Jonathan Carroll is no longer just a cult author. His previous novel, After Silence, Placed this gifted and award-winning writer squarely in the mainstream. The San Francisco Chronicle raved, ”After Silence is filled with people who feel as real as one's closest friends, observed with a penetrating, and sometimes brutally chilling, clarity ... a taut, original work whose excellence fulfills the promises made by this remarkable author over the last dozen years.” In From the Teeth of Angels, Jonathan Carroll returns to that unique literary landscape that he paves with magic and wonder.
While vacationing in Sardinia, Ian McGann meets Death in a dream.

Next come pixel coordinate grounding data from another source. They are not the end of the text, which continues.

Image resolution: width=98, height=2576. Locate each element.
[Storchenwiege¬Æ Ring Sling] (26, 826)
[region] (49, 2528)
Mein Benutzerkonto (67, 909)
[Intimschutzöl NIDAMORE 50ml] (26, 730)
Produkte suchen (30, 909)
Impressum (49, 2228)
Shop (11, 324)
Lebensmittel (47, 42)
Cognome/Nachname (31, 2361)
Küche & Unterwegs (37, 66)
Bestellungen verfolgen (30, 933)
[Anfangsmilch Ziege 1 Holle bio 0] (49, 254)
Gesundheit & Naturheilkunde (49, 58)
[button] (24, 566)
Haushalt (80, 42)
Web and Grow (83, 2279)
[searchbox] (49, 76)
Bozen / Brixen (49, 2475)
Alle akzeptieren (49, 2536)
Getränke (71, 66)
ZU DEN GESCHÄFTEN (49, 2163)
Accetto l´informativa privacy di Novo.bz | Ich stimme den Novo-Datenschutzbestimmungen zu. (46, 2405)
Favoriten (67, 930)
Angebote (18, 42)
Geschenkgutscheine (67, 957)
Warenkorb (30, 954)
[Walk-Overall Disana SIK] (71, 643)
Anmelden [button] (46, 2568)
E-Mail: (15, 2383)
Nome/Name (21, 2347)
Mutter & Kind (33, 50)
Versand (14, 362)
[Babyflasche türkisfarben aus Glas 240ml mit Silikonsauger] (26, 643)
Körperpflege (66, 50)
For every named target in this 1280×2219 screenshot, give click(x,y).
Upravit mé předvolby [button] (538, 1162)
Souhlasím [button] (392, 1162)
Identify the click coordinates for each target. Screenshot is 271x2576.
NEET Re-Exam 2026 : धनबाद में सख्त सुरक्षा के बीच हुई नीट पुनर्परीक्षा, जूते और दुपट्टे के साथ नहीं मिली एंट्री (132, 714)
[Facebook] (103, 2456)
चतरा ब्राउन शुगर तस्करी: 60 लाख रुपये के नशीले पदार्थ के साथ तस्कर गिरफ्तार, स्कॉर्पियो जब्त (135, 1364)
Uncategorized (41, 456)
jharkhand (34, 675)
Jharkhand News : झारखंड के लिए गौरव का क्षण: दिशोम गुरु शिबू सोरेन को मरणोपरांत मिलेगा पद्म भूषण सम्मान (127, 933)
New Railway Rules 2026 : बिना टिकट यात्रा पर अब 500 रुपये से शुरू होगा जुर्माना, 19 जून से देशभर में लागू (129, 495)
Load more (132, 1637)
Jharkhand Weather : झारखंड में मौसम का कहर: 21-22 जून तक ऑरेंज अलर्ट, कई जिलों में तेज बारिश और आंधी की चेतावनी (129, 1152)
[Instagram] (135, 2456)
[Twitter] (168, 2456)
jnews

Death promises to answer any of McGann's questions, but if he fails to understand the answers, he will have to pay with his life.
In Los Angeles, successful film actress Arlen Ford is no longer happy living in the Hollywood fast lane. She gives up everything-her career, her house, her glam orous lifestyle-and moves to Austria, where she meets a passionate war correspondent. From the start, their relationship is all-consuming. Arlen realizes she has been waiting for this man all her life.
And in Vienna, the terminally ill Wyatt Leonard suddenly discovers that he has the ability to raise the dead.
How all three of these extraordinary fates converge is at the heart of Jonathan Carroll's most daring and provocative novel, in which he dares to ask – and answer – the ultimate question: What is Death?
Jonathan Carroll
Jonathan Carroll was born in 1949 in New York City. He graduated from university in 1971 and got married in the same year. He moved to Vienna, Austria a few years later and began teaching. His first novel was The Land of Laughs (1980).
Carroll's short story, ”Friend's Best Man”, won a World Fantasy Award. Carroll's work has been short-listed for that award, the Hugo, and the British Fantasy Award, which he won for the novel Outside the Dog Museum. His collection of short-stories, The Panic Hand, won the Bram Stoker Award in 1995 for Best Collection.